Question

the graph of $y = -(x - 4)(x + 2)$ is shown in the $xy$-plane. which of the following characteristics of the graph is displayed as a constant or coefficient in the equation as written?
choose 1 answer:
a $x$-intercept(s)
b $x$-intercept of the line of symmetry
c $y$-intercept
d maximum $y$-value

Explanation:

Step1: Recall the form of a quadratic equation

The given equation is \( y = -(x - 4)(x + 2) \), which is in factored form. For a quadratic equation in factored form \( y=a(x - r_1)(x - r_2) \), the \( x \)-intercepts occur when \( y = 0 \), so we set each factor equal to zero: \( x - r_1=0 \) or \( x - r_2 = 0 \), giving \( x=r_1 \) and \( x=r_2 \).

- _DATA PROVIDED_
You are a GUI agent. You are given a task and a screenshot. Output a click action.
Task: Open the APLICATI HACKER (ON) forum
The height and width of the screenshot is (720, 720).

* * *

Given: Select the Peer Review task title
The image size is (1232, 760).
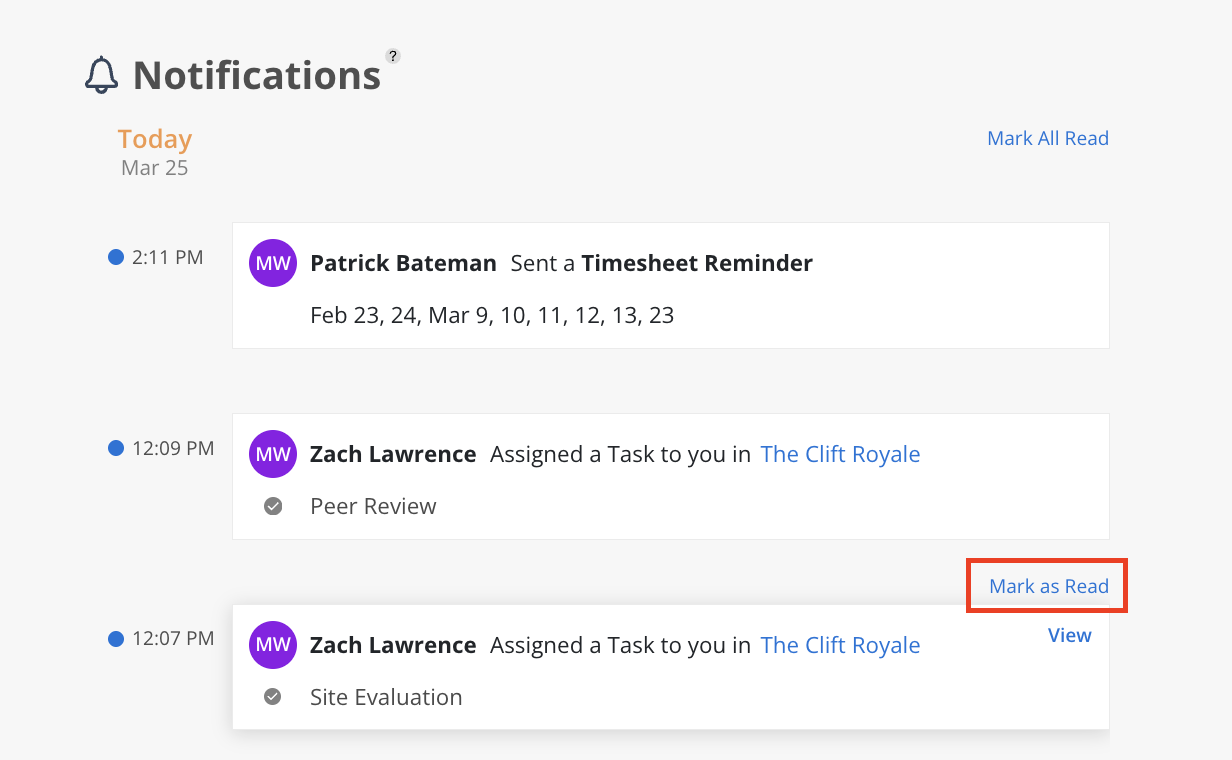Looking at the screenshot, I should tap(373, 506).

- _TASK OBJECTIVE_
Say whether each statement agrees with the quadratic graph question above, answering yes or no and quoting the words that decide it: (a) the given equation is in factored form; (b) the reader is told to pick two answers; (c) the first step of the explanation is to recall the form of a quadratic equation.

- _ANSWER IN FULL_
(a) Yes: "which is in factored form"
(b) No: "choose 1 answer:"
(c) Yes: "Step1: Recall the form of a quadratic equation"